Practically speaking: absent an independent garage that would first invent and then perform the repair that saved his leased vehicle and kept it on the road, Mr. Bone would likely have had to junk the car. Insurance companies, as well, might decide that minor damage to a coolant line actually constituted a “totaling” of the vehicle, if the price to fix that small, broken adaptor was a big enough percentage of the vehicle’s replacement cost and no lower cost repair option existed. That bottom line decision by insurers would sending perfectly good Teslas like Mr. Bone’s to an early grave - just one more piece of serviceable hardware in the landfill.

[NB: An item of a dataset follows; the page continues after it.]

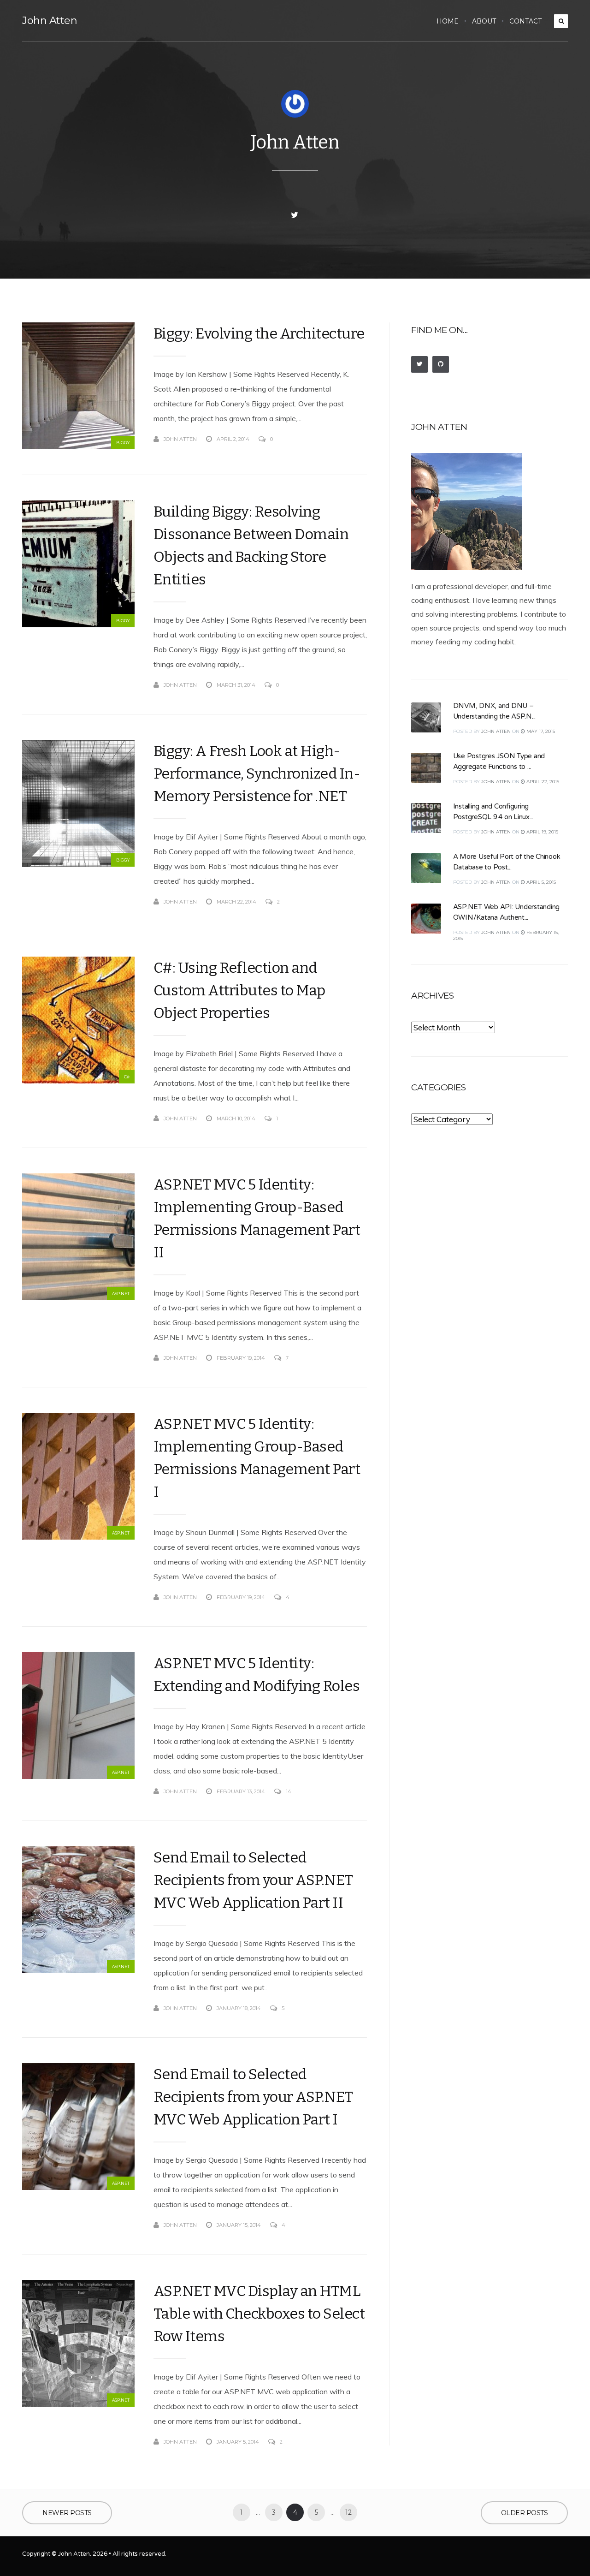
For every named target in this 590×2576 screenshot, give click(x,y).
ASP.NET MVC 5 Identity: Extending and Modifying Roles (256, 1674)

“Third party repair is key,” Benoit said. “Right to repair is key…We need the tools and the right to do our own thing, otherwise people could be out a lot. There needs to be another option.”
Smells like Apple!
Prematurely retiring a perfectly good piece of hardware because of a minor problem? Sounds familiar, no?
That is, of course, the exact same model that companies like Apple use to get consumers to refresh their iPhone or iPad every two or three years, even though the phone itself - properly maintained - could last for a decade or more. Those fast refresh cycles are critical to Apple’s revenue models - to the point that CEO Tim Cook warned investors that the company would miss revenue targets in 2019, in part, because “some customers (are) taking advantage of significantly reduced pricing for iPhone battery replacements” rather than buying new phones.
Tesla’s business model is different from Apple’s of course. But not that different. We know, for example, that OEMs like Tesla can expect less revenue from maintenance of electric cars than from gas powered vehicles. AAA estimates the savings on maintenance and repair to be substantial - as much as $330 less than a gas-powered car. Locking down the repair ecosystem to only authorized Service Centers, then, is a way to maximize service revenue and, also, to increase the likelihood that vehicles are replaced, rather than repaired.
We all pay
As Mr. Bone notes: we all pay for this skewed system. If the goal, societally, is to move away from hydrocarbons and to increase use of electric vehicles, Tesla owners need more than one service center per state. They also need robust repair and service offerings (like The Electrified Garage) that are independent of the Tesla owned and operated facilities. That means making after market parts and tools available to owners and independent repair pros that will allow owners to maintain their own vehicles affordably.
While car owners benefit from a national right to repair (at least for now), owners of pretty much every other type of equipment and electronics do not. Keep this story in mind the next time an authorized repair tech or OEM gives you an eye-popping quote for what seems to be a simple repair. And keep it in mind when OEMs argue that there’s no need for a right to repair because they take great care of their customers.